Happening in the States

National Council of Nonprofits

Exclusive from our colleagues at the National Council of Nonprofits.

Policy Solutions to Nonprofit Workforce Shortage

As documented in the report, The Scope and Impact of Nonprofit Workforce Shortages, charitable organizations are reporting that salary competition and the costs of child care are two major impediments to attracting and retaining qualified staff. Some policy solutions are on the way in parts of the country. Nonprofit human services providers in New York secured a cost-of-living increase of $500 million with the enactment of the state budget this month. This is the first increase in years, but it “doesn’t cover everyone,” according to Nonprofit New York; nonprofit domestic violence programs, supportive housing, and others were left out of COLAs. The New York budget also includes $7 billion over four years for child care subsidies, which helps employers and employees in all three sectors -- business, government, and nonprofit. Maine lawmakers appear close to approving a tax credit to help cover child care expenses in the state. The program, based on the School Readiness Tax Credit program in Louisiana, would apply to child care expenses incurred by families, thus increasing access and ability to pay.

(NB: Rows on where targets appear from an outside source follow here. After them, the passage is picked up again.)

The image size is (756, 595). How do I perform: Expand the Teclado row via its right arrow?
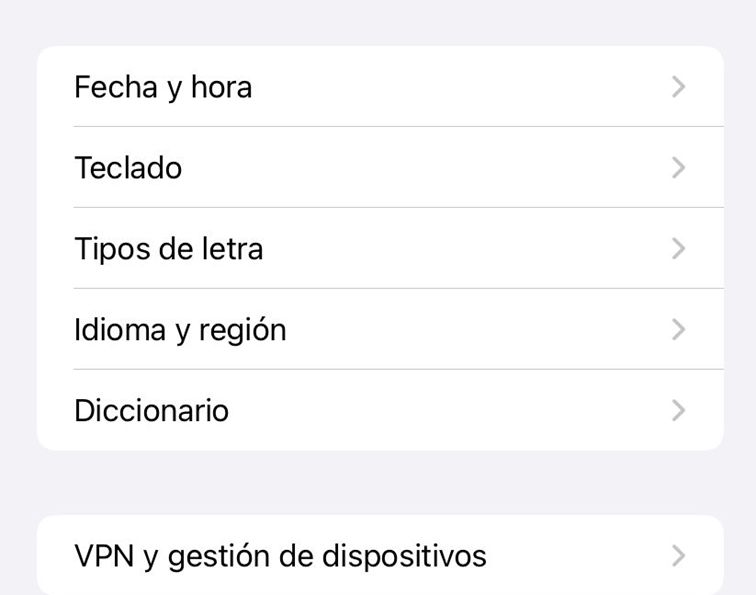coord(679,168)
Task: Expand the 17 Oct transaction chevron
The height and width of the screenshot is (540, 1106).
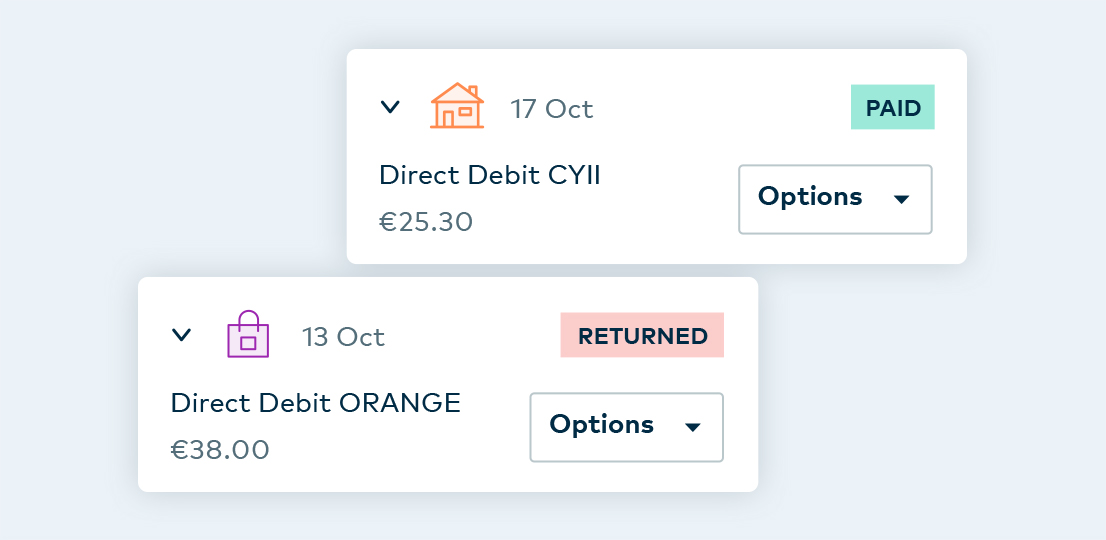Action: (390, 107)
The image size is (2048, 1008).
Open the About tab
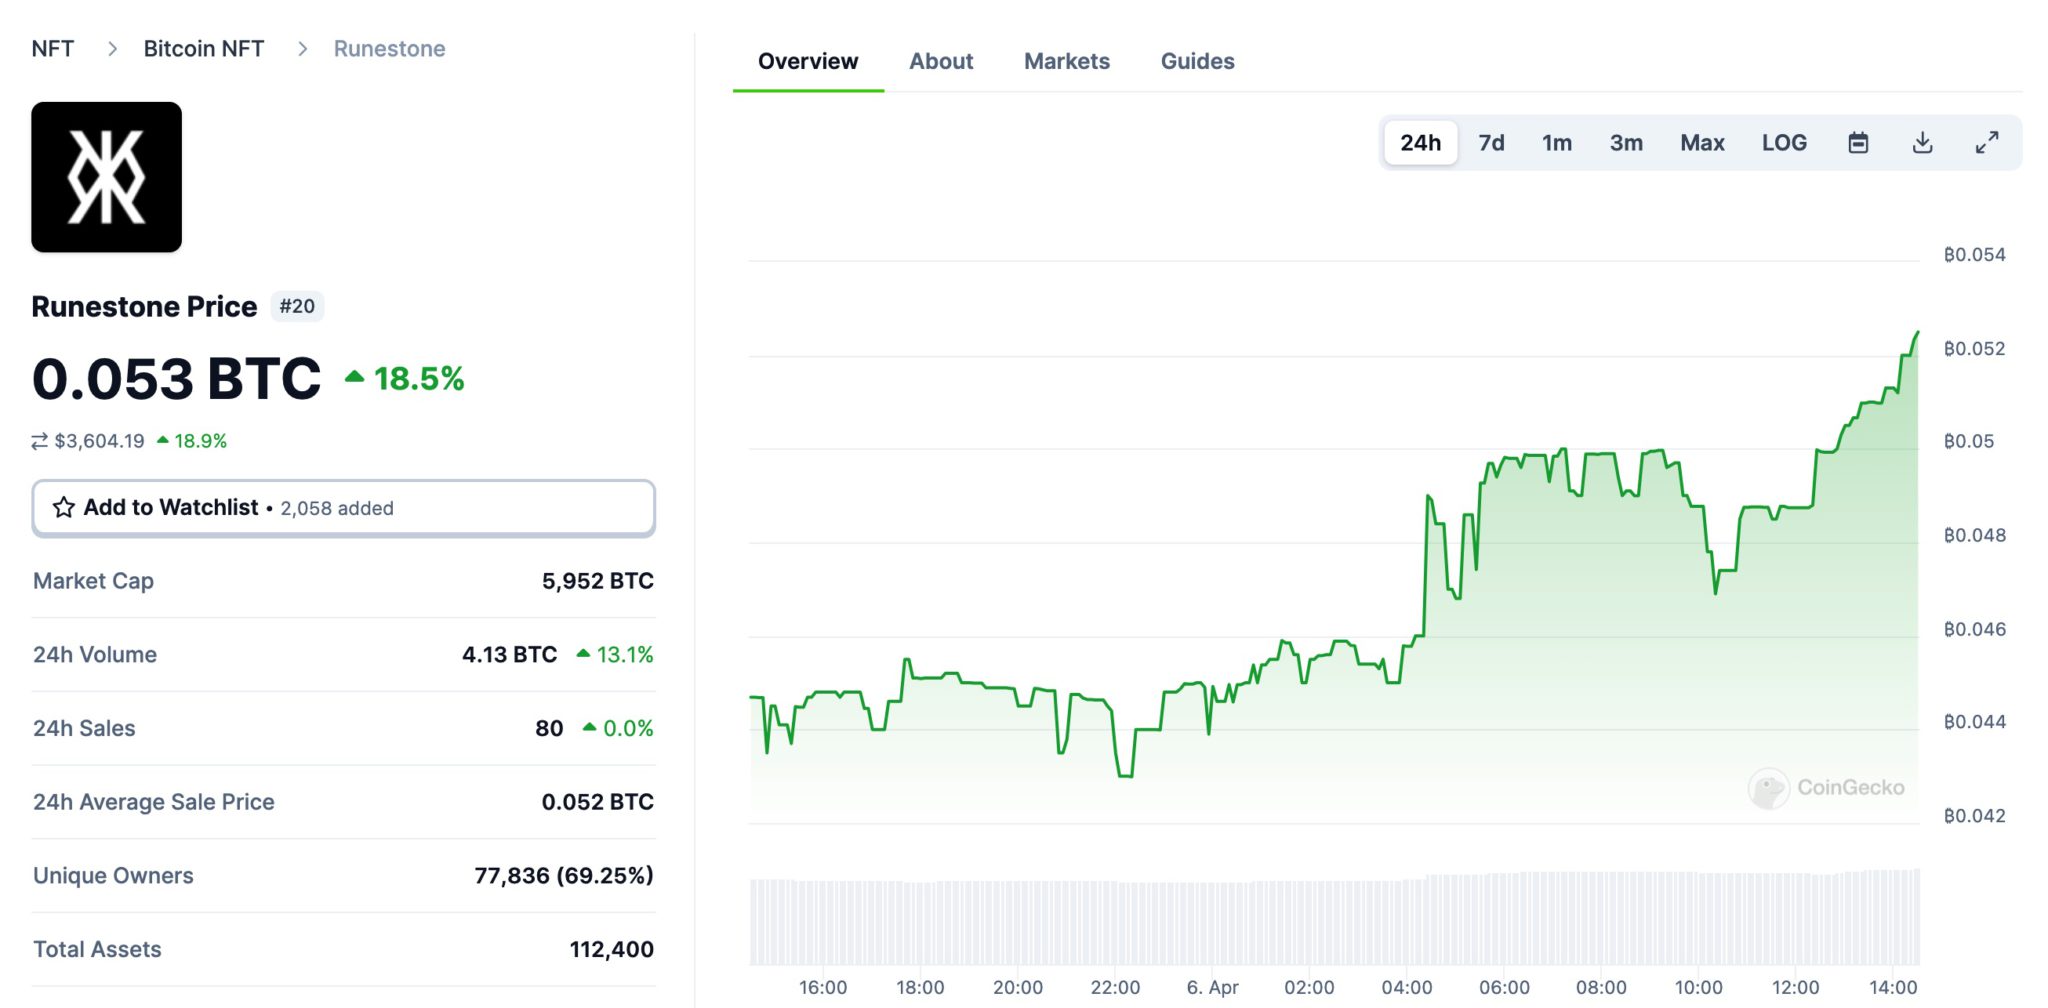coord(940,62)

ARPA Funds and the Roles for Philanthropy

Last year, Congress allocated $350 billion in flexible funding to state, local, Tribal, and territorial governments for “assistance to households, small businesses, and nonprofits, or to aid impacted industries” via the American Rescue Plan Act (ARPA) (emphasis added). Many philanthropic organizations have been helping governments and nonprofits implement this massive, unscripted, and fast-moving opportunity. Substantial amounts of funding remain unspent, leaving significant opportunities for foundations to assist, including by promoting an equitable recovery. A new section in the updated Special Report from the National Council of Nonprofits, Strengthening State and Local Economies in Partnership with Nonprofits, highlights multiple ways foundations have been helping their grantees and communities approach and leverage this ARPA funding, presenting those examples in these three broad categories:

  1. Using their own resources in creative ways, ranging from direct financial support, such as matching funds to expand public-private initiatives, to indirect support in the form of capacity-building grants to help nonprofits access and effectively manage the use of the federal funds.
  2. Providing their grantmaking expertise to help distribute and administer the ARPA funds in their communities.
  3. Convening groups – governments, nonprofits, foundations, and the public – to disseminate and collect information about ARPA opportunities, community needs, and how to best use the funds to address local challenges.